WHAT THE TASK ASKS:
Below are records to be reproduced exactly and in full.
START INPUT DATA
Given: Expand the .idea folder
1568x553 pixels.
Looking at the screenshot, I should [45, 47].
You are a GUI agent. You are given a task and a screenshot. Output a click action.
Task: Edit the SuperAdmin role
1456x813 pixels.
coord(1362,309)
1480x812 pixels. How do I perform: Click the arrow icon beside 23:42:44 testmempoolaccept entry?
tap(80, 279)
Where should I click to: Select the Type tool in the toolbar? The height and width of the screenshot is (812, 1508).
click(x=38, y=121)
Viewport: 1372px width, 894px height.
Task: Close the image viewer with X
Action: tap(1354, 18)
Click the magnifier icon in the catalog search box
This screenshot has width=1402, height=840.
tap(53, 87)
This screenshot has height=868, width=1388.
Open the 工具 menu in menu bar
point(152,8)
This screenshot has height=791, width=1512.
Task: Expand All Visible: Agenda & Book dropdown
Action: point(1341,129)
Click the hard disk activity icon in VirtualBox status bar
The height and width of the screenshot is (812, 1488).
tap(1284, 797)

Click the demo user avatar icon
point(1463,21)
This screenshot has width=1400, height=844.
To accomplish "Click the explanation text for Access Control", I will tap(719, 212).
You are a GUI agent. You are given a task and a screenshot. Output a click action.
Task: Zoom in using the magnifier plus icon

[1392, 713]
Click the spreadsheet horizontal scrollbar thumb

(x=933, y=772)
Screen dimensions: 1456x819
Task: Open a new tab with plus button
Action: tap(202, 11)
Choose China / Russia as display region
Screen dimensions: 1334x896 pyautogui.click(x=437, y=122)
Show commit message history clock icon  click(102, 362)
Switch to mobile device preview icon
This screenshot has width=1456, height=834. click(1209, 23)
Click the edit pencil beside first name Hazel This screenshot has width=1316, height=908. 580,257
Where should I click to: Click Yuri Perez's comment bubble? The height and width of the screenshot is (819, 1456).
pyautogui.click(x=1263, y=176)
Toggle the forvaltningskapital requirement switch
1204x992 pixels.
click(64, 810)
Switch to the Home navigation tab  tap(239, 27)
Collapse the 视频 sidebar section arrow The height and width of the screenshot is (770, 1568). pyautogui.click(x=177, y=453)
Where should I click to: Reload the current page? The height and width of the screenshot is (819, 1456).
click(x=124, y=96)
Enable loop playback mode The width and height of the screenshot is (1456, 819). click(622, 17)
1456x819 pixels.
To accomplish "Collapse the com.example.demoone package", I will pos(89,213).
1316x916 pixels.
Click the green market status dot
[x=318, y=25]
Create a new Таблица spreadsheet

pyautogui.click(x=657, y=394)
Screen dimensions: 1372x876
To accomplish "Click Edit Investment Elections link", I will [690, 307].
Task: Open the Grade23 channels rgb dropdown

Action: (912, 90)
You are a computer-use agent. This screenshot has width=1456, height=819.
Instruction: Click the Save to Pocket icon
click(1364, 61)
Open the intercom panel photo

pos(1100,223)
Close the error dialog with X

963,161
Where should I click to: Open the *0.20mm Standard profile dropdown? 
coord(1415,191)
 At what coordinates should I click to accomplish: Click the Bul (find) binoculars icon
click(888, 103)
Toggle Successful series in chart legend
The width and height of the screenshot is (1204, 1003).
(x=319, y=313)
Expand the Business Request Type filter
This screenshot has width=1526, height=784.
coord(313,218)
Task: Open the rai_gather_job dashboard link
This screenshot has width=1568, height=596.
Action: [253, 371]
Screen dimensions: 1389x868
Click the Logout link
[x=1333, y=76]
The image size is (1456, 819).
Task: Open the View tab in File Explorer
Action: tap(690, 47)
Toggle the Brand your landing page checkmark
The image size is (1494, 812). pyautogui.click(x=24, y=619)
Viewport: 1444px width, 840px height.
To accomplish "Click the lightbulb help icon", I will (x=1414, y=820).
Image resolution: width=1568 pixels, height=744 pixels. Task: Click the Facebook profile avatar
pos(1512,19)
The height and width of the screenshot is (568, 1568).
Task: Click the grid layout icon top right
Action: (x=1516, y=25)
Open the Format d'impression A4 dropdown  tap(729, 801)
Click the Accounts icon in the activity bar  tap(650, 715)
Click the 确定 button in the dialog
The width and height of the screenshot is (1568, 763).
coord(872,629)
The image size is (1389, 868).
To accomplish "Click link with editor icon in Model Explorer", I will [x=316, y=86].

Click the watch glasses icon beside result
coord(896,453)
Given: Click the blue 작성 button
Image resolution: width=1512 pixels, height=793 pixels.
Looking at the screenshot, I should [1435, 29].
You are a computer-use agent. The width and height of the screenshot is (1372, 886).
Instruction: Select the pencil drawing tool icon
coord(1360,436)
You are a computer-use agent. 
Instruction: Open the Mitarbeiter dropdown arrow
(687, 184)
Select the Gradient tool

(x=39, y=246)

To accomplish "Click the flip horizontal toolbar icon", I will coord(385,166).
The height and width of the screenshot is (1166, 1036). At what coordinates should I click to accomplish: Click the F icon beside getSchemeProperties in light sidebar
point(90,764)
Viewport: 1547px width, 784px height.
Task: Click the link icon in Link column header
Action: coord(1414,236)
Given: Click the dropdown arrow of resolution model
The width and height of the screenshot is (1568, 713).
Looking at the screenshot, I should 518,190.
END INPUT DATA
WRITTEN REPLY:
Given: Expand the .idea folder
1568x553 pixels.
Looking at the screenshot, I should [45, 47].
You are a GUI agent. You are given a task and a screenshot. Output a click action.
Task: Edit the SuperAdmin role
1456x813 pixels.
coord(1362,309)
1480x812 pixels. How do I perform: Click the arrow icon beside 23:42:44 testmempoolaccept entry?
tap(80, 279)
Where should I click to: Select the Type tool in the toolbar? The height and width of the screenshot is (812, 1508).
click(x=38, y=121)
Viewport: 1372px width, 894px height.
Task: Close the image viewer with X
Action: tap(1354, 18)
Click the magnifier icon in the catalog search box
This screenshot has width=1402, height=840.
tap(53, 87)
This screenshot has height=868, width=1388.
Open the 工具 menu in menu bar
point(152,8)
This screenshot has height=791, width=1512.
Task: Expand All Visible: Agenda & Book dropdown
Action: point(1341,129)
Click the hard disk activity icon in VirtualBox status bar
The height and width of the screenshot is (812, 1488).
tap(1284, 797)

Click the demo user avatar icon
point(1463,21)
This screenshot has width=1400, height=844.
To accomplish "Click the explanation text for Access Control", I will tap(719, 212).
You are a GUI agent. You are given a task and a screenshot. Output a click action.
Task: Zoom in using the magnifier plus icon

[1392, 713]
Click the spreadsheet horizontal scrollbar thumb

(x=933, y=772)
Screen dimensions: 1456x819
Task: Open a new tab with plus button
Action: tap(202, 11)
Choose China / Russia as display region
Screen dimensions: 1334x896 pyautogui.click(x=437, y=122)
Show commit message history clock icon  click(102, 362)
Switch to mobile device preview icon
This screenshot has width=1456, height=834. click(1209, 23)
Click the edit pencil beside first name Hazel This screenshot has width=1316, height=908. 580,257
Where should I click to: Click Yuri Perez's comment bubble? The height and width of the screenshot is (819, 1456).
pyautogui.click(x=1263, y=176)
Toggle the forvaltningskapital requirement switch
1204x992 pixels.
click(64, 810)
Switch to the Home navigation tab  tap(239, 27)
Collapse the 视频 sidebar section arrow The height and width of the screenshot is (770, 1568). pyautogui.click(x=177, y=453)
Where should I click to: Reload the current page? The height and width of the screenshot is (819, 1456).
click(x=124, y=96)
Enable loop playback mode The width and height of the screenshot is (1456, 819). click(622, 17)
1456x819 pixels.
To accomplish "Collapse the com.example.demoone package", I will pos(89,213).
1316x916 pixels.
Click the green market status dot
[x=318, y=25]
Create a new Таблица spreadsheet

pyautogui.click(x=657, y=394)
Screen dimensions: 1372x876
To accomplish "Click Edit Investment Elections link", I will [690, 307].
Task: Open the Grade23 channels rgb dropdown

Action: (912, 90)
You are a computer-use agent. This screenshot has width=1456, height=819.
Instruction: Click the Save to Pocket icon
click(1364, 61)
Open the intercom panel photo

pos(1100,223)
Close the error dialog with X

963,161
Where should I click to: Open the *0.20mm Standard profile dropdown? 
coord(1415,191)
 At what coordinates should I click to accomplish: Click the Bul (find) binoculars icon
click(888, 103)
Toggle Successful series in chart legend
The width and height of the screenshot is (1204, 1003).
(x=319, y=313)
Expand the Business Request Type filter
This screenshot has width=1526, height=784.
coord(313,218)
Task: Open the rai_gather_job dashboard link
This screenshot has width=1568, height=596.
Action: [253, 371]
Screen dimensions: 1389x868
Click the Logout link
[x=1333, y=76]
The image size is (1456, 819).
Task: Open the View tab in File Explorer
Action: tap(690, 47)
Toggle the Brand your landing page checkmark
The image size is (1494, 812). pyautogui.click(x=24, y=619)
Viewport: 1444px width, 840px height.
To accomplish "Click the lightbulb help icon", I will (x=1414, y=820).
Image resolution: width=1568 pixels, height=744 pixels. Task: Click the Facebook profile avatar
pos(1512,19)
The height and width of the screenshot is (568, 1568).
Task: Click the grid layout icon top right
Action: (x=1516, y=25)
Open the Format d'impression A4 dropdown  tap(729, 801)
Click the Accounts icon in the activity bar  tap(650, 715)
Click the 确定 button in the dialog
The width and height of the screenshot is (1568, 763).
coord(872,629)
The image size is (1389, 868).
To accomplish "Click link with editor icon in Model Explorer", I will [x=316, y=86].

Click the watch glasses icon beside result
coord(896,453)
Given: Click the blue 작성 button
Image resolution: width=1512 pixels, height=793 pixels.
Looking at the screenshot, I should [1435, 29].
You are a computer-use agent. The width and height of the screenshot is (1372, 886).
Instruction: Select the pencil drawing tool icon
coord(1360,436)
You are a computer-use agent. 
Instruction: Open the Mitarbeiter dropdown arrow
(687, 184)
Select the Gradient tool

(x=39, y=246)

To accomplish "Click the flip horizontal toolbar icon", I will coord(385,166).
The height and width of the screenshot is (1166, 1036). At what coordinates should I click to accomplish: Click the F icon beside getSchemeProperties in light sidebar
point(90,764)
Viewport: 1547px width, 784px height.
Task: Click the link icon in Link column header
Action: coord(1414,236)
Given: Click the dropdown arrow of resolution model
The width and height of the screenshot is (1568, 713).
Looking at the screenshot, I should 518,190.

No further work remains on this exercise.